The NMDA receptor antagonist MK-801 was added into culture medium at a concentration of 1-100 µM in hippocampal neurons cultured for up to 8 days in vitro.
Sustained exposure to static magnetic fields modulates cellular maturation and development, at least in part through the up-regulation of NMDA receptor channels.
|Setup||ferrite magnets with N pole upwards were placed on both sides of the culture dishes which were located at the center of the magnetic fields at a distance of 10 cm from each other. Control dishes were treated under the same environmental conditions as for the exposure groups in the absence of ferrite magnets.|
In hippocampal neuronal cultures treated with MK-801 a significant decrease was found in the expression of MAP2 (a major component of cross-bridges between microtubules in dendrites) as well as mRNA for both BDNF and GAP43 (a marker of neuronal maturity that is associated with neuronal development, axonal regeneration, and synaptogenesis). Additionally, a decreased viability was observed.
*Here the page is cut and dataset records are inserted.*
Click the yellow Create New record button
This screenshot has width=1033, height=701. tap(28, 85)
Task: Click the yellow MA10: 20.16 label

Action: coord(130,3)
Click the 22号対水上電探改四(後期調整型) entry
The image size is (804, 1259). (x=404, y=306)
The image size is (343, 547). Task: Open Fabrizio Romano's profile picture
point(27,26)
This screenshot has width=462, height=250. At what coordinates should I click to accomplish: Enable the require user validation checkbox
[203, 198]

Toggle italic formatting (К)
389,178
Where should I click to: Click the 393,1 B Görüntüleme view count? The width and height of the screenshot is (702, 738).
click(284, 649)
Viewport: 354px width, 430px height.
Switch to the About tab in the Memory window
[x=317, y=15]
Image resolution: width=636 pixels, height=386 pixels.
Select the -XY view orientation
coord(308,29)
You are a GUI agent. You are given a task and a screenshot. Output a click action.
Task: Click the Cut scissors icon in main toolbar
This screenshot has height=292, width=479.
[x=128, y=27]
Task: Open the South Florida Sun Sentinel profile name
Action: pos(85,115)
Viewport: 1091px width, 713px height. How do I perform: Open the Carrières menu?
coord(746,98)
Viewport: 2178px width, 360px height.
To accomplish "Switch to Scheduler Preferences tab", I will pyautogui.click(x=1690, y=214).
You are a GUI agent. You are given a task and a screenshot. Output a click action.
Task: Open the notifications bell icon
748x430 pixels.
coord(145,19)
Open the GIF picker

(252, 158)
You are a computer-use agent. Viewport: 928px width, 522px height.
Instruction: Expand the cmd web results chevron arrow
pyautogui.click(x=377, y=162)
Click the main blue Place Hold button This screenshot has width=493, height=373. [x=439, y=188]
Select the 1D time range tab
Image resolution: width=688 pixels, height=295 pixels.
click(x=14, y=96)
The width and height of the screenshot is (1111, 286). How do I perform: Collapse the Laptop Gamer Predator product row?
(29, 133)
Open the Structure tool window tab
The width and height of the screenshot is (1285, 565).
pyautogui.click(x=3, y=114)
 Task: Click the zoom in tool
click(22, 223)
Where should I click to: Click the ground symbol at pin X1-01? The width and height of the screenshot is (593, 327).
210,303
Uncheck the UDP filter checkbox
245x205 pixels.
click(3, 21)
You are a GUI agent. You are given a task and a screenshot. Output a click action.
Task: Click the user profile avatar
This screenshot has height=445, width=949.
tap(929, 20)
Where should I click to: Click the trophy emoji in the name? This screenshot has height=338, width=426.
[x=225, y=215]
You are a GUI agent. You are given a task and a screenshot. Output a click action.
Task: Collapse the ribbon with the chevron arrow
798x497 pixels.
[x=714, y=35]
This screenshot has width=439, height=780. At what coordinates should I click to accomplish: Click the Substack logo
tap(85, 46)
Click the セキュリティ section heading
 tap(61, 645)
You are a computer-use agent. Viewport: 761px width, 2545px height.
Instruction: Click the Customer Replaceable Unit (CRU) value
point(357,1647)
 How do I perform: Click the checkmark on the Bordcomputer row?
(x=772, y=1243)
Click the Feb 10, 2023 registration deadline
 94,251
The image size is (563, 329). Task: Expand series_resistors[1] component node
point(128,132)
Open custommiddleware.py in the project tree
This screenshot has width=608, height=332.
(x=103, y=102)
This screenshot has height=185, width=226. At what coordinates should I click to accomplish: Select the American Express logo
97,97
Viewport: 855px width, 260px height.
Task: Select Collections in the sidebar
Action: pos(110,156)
MK-801 not only decreased the expression of the NR1 subunit of NMDA receptors, but also increased NR2A expression, without affecting NR2B expression.
Repetitive daily exposure to static magnetic fields led to a decrease in the expression of MAP2 (to approximately 50% of the control), without significantly affecting cell viability or the expression of neuronal nuclei and GAP43.
However, the exposure to repetitive magnetism prevented decreases in both BDNF mRNA and MAP2. In addition it increased the expression of NR2A subunit, without altering NR1 expression in neurons cultured in the presence of MK-801.
These data suggest that repetitive magnetism may at least in part counteract the neurotoxicity of MK-801 through modulation of the expression of particular NMDA receptor subunits in cultured rat hippocampal neurons.